• _Alıntılanan metin_
- - - - -

FETÖ'cülerin Alevilere saldırısı öfkeye neden oldu
Firari FETÖ’cü Tuncay Opçin’in hedefinde dün Yarbay Ali Tatar vardı. “Alevi olmasaydı, intiharı bu kadar gündemde kalır mıydı?” diyordu. Abi Ahmet Tatar öfkeliydi, “Midem bulanarak okudum. Kanlarına virüs bulaşmış. Bu ülkeyi inançlar üzerinden bölüp parçalamak istediklerini bir kez daha itiraf etmişler” dedi...
Silah sesi adeta bir çığlığı andırıyordu. 19 Aralık 2009 sabahı Beylerbeyi’ndeki bir askeri lojmandan geliyordu o ses. Yarbay Ali Tatar’ın cansız bedeni... Gözü yaşlı bir eş, evlat, şaşkın, öfkeli avukatı, merkez komutanlığından bir kaç subay şahitlik etmişti o feryada. Kokusunun bile üzerinde olduğu son mektubu eşi Nilüfer Tatar’ın eline tutuşturulmuştu: “Hukuksuzluk sürecine hukuk adına saygı gösterilemez. Bu şekilde giderseniz ne yönetecek bir ordu ne yaşayacak Cumhuriyet, bir ülke bulamayacaksınız. Şunu bilin ki, en küçük suçu ve günahı olmayan ben bu yapılan hukuksuzluğa isyan ve bu karanlığa bir nebze ışık olabilmek için son veriyorum.”
SON ÇIĞLIK...
Son sözleri bunlar oldu... ‘Amirallere suikast’ adı verilen kumpas soruşturmasının şüphelilerindendi. 7 Aralık 2009’da tutuklandı, 16 Aralık 2009’da serbest bırakıldı. FETÖ’cü savcı Süleyman Pehlivan tahliyeye itiraz etti, 18 Aralık 2009’da oy çokluğu ile İstanbul 11.Ağır Ceza Mahkemesi tutuklama kararı verdi. İşlemediği bir suçun günahını, bedelini ödemek ağırdı. Yarbay Ali Tatar’ın trajik hikâyesi FETÖ’nün zulmünün de vesikasıydı. Savcı Süleyman Pehlivan 3 Ağustos 2016’da İzmir’de yakalandığında bu haberi Ali Tatar’ın ağabeyi Ahmet Tatar ilk kez benden duydu. “Adil yargılansınlar, bizlere yaptıkları gibi adice yargılanmasınlar” dedi. Adalet, bu ülkeye ekmek kadar su kadar gerekliydi. Onların hukuksuzlukları bu ülkeye yerleşmemeliydi. Bunları söylüyordu.

- - - - -

• _Verilen kayıtlar_
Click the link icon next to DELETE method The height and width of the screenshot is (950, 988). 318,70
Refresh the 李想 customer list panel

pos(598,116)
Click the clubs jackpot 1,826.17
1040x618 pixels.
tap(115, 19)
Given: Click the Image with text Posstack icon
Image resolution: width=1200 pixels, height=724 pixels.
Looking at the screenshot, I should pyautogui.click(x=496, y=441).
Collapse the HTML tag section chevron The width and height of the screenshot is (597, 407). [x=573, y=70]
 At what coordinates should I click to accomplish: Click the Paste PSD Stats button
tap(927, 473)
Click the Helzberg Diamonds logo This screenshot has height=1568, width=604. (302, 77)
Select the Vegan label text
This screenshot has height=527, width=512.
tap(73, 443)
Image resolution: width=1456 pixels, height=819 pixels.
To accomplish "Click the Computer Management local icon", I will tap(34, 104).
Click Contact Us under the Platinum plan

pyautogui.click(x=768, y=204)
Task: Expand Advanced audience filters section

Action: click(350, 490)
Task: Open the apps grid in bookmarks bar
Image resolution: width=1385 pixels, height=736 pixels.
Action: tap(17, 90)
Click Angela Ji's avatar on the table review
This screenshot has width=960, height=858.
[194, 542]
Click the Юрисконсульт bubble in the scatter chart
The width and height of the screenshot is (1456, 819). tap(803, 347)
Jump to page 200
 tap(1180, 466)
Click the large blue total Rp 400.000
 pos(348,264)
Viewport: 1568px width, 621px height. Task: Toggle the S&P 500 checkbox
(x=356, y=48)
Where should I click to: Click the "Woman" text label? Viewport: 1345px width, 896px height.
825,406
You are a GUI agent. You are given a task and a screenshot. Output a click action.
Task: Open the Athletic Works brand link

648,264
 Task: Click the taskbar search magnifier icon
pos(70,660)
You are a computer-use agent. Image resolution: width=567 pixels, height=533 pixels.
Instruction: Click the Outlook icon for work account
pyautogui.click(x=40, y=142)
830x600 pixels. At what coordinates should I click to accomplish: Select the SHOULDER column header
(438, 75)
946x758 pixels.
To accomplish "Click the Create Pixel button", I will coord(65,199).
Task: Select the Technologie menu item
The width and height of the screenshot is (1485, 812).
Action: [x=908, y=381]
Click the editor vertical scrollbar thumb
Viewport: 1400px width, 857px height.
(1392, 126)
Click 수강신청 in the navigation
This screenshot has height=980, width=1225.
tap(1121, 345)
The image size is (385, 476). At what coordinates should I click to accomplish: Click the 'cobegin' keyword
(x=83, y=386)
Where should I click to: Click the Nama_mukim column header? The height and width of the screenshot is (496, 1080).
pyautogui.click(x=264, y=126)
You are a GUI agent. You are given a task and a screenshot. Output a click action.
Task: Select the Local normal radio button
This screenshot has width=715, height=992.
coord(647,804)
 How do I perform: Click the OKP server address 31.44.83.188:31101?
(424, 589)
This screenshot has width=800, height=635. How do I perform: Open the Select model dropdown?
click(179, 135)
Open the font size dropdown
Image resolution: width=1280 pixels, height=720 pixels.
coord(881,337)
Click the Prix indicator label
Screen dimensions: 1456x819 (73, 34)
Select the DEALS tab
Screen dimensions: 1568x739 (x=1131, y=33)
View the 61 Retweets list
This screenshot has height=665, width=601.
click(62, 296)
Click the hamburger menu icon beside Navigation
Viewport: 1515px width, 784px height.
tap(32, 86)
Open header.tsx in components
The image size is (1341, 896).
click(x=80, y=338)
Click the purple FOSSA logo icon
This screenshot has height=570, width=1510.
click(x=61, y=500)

- - - - -

• _Alıştırma yönergesi_
Yarbay Ali Tatar haberinden "SON ÇIĞLIK..." ile başlayıp "yerleşmemeliydi. Bunları söylüyordu." ile biten bölümü aynen çıkar.

• _Nihai cevap_
SON ÇIĞLIK...
Son sözleri bunlar oldu... ‘Amirallere suikast’ adı verilen kumpas soruşturmasının şüphelilerindendi. 7 Aralık 2009’da tutuklandı, 16 Aralık 2009’da serbest bırakıldı. FETÖ’cü savcı Süleyman Pehlivan tahliyeye itiraz etti, 18 Aralık 2009’da oy çokluğu ile İstanbul 11.Ağır Ceza Mahkemesi tutuklama kararı verdi. İşlemediği bir suçun günahını, bedelini ödemek ağırdı. Yarbay Ali Tatar’ın trajik hikâyesi FETÖ’nün zulmünün de vesikasıydı. Savcı Süleyman Pehlivan 3 Ağustos 2016’da İzmir’de yakalandığında bu haberi Ali Tatar’ın ağabeyi Ahmet Tatar ilk kez benden duydu. “Adil yargılansınlar, bizlere yaptıkları gibi adice yargılanmasınlar” dedi. Adalet, bu ülkeye ekmek kadar su kadar gerekliydi. Onların hukuksuzlukları bu ülkeye yerleşmemeliydi. Bunları söylüyordu.